Besides all the friendship drama, the characters are frequently funny. Their dynamic together feels genuine, particularly the slowly building friendships with numerous misunderstandings. It's a great companion novel to Looking for Alaska, with a lighter tone. John Green is one of my favorites, so I make the comparison as a compliment. Anna and the French Kiss is such an enjoyable read, I definitely recommend it.

Wednesday, December 14, 2011

Daughter of Smoke and Bone Gets a Movie Deal!

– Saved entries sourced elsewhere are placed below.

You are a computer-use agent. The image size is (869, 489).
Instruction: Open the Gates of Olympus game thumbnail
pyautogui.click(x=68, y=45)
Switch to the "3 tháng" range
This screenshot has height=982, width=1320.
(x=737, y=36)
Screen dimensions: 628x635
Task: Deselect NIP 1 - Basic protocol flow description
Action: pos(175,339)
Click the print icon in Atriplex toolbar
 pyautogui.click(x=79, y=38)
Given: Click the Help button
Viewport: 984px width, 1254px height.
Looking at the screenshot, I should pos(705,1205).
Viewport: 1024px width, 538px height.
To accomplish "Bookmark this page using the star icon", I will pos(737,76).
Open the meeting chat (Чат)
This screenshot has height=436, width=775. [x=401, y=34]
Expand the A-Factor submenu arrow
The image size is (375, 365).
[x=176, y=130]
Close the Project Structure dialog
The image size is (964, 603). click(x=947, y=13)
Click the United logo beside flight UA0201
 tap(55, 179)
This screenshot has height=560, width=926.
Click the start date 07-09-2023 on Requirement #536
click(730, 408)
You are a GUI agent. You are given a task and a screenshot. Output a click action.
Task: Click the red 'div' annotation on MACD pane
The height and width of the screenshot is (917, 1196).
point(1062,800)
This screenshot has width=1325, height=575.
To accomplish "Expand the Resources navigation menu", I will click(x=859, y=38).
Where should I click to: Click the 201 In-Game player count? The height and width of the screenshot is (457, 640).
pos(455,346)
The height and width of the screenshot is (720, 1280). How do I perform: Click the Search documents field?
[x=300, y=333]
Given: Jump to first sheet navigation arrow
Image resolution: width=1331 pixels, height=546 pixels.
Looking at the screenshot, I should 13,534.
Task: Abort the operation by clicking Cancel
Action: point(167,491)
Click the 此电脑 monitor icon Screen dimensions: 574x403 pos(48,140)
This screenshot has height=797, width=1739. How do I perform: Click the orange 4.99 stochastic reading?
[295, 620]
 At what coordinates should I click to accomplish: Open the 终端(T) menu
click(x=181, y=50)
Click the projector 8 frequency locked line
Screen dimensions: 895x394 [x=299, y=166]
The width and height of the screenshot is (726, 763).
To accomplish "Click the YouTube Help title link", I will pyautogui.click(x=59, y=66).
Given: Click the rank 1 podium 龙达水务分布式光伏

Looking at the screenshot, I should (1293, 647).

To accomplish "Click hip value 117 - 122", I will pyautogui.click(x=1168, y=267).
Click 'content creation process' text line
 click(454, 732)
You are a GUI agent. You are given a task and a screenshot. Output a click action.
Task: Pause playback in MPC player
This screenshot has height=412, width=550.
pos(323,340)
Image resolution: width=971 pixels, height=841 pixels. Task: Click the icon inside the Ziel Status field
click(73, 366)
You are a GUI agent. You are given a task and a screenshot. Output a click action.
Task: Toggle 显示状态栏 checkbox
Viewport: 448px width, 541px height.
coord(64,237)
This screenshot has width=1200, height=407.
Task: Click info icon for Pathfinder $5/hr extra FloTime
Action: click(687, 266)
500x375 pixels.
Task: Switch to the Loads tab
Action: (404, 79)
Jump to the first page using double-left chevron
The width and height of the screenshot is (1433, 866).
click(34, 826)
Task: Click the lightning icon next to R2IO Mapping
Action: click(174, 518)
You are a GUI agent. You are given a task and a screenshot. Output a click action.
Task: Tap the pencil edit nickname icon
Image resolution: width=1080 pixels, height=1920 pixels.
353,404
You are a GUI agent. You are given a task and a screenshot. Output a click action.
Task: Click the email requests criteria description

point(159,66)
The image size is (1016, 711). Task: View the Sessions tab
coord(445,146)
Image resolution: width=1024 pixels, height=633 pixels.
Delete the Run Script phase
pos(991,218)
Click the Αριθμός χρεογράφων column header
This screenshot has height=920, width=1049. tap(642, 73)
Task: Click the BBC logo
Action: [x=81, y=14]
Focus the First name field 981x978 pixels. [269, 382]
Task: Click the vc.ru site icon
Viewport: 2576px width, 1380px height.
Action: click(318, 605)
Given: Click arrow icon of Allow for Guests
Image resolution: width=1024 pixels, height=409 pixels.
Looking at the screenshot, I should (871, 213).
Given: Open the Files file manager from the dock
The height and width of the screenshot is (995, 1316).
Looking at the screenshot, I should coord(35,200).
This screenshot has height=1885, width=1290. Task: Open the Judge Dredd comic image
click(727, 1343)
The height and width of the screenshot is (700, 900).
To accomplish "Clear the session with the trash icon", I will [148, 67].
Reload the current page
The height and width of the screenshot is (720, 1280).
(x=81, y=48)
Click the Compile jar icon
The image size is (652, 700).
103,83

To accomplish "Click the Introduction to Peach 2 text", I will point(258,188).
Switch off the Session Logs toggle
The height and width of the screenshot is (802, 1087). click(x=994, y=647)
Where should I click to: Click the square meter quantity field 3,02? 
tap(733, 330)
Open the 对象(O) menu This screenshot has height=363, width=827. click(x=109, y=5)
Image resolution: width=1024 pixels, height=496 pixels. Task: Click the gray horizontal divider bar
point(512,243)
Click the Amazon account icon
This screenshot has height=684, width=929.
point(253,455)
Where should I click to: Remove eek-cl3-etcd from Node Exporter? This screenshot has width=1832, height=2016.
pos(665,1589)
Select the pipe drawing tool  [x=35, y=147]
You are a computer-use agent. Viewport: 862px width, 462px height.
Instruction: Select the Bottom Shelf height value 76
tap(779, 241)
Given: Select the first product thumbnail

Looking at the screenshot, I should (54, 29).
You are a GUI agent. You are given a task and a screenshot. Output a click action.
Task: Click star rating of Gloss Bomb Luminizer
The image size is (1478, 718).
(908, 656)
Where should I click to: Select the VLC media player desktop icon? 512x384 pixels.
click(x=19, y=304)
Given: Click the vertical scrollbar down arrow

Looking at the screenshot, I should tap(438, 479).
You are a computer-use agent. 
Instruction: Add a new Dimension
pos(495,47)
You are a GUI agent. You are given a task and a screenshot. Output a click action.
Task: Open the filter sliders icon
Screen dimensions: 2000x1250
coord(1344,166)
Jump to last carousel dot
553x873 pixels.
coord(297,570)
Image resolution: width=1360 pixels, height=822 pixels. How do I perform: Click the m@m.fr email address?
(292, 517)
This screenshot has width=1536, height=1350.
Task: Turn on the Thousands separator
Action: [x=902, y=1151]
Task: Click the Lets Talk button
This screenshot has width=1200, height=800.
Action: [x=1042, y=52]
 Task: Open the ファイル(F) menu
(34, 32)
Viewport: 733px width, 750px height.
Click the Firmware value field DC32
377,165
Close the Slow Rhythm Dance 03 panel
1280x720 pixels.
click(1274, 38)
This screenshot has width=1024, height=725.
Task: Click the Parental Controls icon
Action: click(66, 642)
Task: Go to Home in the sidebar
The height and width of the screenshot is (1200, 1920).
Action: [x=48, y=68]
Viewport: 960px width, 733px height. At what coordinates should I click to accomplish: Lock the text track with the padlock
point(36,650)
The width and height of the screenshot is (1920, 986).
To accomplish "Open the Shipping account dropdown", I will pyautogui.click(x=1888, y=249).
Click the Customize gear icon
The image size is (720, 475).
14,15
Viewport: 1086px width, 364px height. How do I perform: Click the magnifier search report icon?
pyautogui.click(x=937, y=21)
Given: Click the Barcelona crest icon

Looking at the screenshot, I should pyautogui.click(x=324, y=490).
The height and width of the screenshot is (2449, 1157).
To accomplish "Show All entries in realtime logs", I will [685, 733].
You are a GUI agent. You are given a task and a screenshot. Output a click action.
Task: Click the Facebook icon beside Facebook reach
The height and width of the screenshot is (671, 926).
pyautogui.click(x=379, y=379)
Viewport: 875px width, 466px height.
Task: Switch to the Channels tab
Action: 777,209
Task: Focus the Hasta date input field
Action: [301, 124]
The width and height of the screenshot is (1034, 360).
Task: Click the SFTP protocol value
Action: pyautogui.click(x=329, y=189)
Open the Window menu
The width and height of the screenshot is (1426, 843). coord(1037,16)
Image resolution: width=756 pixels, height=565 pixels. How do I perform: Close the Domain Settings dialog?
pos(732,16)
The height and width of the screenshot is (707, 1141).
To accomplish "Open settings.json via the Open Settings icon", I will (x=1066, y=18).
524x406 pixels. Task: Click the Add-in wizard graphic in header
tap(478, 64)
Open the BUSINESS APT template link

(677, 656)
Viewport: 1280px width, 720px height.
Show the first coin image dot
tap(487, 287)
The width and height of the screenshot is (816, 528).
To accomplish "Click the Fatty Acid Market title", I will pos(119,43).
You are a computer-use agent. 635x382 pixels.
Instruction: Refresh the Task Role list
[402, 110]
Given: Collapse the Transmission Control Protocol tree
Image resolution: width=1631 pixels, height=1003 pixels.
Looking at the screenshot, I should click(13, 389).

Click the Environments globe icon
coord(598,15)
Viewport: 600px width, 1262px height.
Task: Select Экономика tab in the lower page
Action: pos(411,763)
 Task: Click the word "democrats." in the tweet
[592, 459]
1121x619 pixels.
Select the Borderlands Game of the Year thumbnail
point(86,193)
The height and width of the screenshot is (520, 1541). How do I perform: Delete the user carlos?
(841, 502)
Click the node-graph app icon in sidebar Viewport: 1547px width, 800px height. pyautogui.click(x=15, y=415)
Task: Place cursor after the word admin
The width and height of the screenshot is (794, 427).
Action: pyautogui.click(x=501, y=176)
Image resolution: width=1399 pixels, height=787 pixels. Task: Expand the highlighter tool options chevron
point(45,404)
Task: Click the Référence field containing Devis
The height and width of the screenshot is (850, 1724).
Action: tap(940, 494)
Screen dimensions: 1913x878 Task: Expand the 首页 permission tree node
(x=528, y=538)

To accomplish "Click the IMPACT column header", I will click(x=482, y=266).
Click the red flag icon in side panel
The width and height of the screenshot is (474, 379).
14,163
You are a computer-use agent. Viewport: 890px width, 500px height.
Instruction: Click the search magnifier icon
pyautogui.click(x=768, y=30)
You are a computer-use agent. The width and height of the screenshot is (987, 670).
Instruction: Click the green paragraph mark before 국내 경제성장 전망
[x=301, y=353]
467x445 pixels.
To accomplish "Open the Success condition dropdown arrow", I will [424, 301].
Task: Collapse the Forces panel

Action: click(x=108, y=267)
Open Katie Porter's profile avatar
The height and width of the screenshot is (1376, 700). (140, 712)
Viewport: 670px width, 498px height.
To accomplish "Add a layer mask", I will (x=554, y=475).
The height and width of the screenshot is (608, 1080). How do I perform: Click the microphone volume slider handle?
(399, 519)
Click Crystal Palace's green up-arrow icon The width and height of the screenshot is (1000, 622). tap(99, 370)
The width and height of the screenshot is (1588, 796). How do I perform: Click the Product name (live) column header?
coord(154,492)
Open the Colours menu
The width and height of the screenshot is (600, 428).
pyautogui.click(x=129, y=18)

Super cool news! Daughter of Smoke and Bone *may* be made into a movie! EW.com Shelf Life reported the movie rights were sold to Universal. BUT, these kinds of deals happen all the time, it doesn't mean the movie will for sure get made, or it might take a long time. Movie studios are looking for the next big YA crossover after Twilight made so much money, and The Hunger Games, which isn't even out yet, is speculated to make a lot of cash (and it should!).

The Hunger Games is a great series, so I hope it translates well on the screen. Daughter of Smoke and Bone is one of my favorites of 2011, it's a very inventive, magical story that's different than what's out there for teen movies. It's fantasy and contemporary, kind of like Harry Potter's mix of muggle and magic worlds.

I wish it well!

What other books do you wish would be made into a movie?

Monday, December 5, 2011

Book Review: Daughter of Smoke and Bone by Laini Taylor

Title: Daughter of Smoke and Bone
Author: Laini Taylor
Genre: YA Fantasy
Published: 2011

This book is a total treat. I felt instantly transported to a world that is both seemingly mystical (Prague) and actual fantasy (another realm through a secret door). Right away I connected with Karou, whose name means hope in the language of the Chimaera. Her blue hair and sketchbooks filled with motley characters seem likeable and intriguing. Here's an excerpt from the beginning of chapter 10 that summarizes Karou's life:

In general, Karou managed to keep her two lives in balance. On the one hand, she was a 17-year-old art student in Prague; on the other, errand girl to an inhuman creature who was the closest thing she had to family. For the most part, she'd found that there was time enough in a week for both lives. If not every week, at least most. This did not turn out to be one of those weeks...

I found a lot of parallels in The Daughter of Smoke and Bone to another favorite read from earlier this year, Kiersten White's Paranormalcy. The books are definitely different, but share many basic elements: both girls are parentless and raised by a hodge-podge of mystical/supernatural beings. Both Karou and Evie consider themselves normal, but as the story progresses, they discover their identity is something other than what they believed. Each of their worlds are threatened by a larger war, and both must realize that chief aspects to their world were hidden to them by those they trusted. Also, Karou and Evie have arrogant ex-boyfriends they are trying to get over at the beginning of the story, and each encounter a beautiful but most likely forbidden guy they have a desnity attached to.

The Daughter of Smoke and Bone ties together real life locales across the globe with a larger world of angels and chimaera, who Karou must determine whose allegiance she belongs to. The story felt epic but somehow believable. Karou is eccentric and knows it, it's how she's survived in the real world as long as she has. And she has a great best friend. This is such an imaginative story filled with great one liners and captivating scenes. I highly recommend it if you're looking for a fresh contemporary fantasy.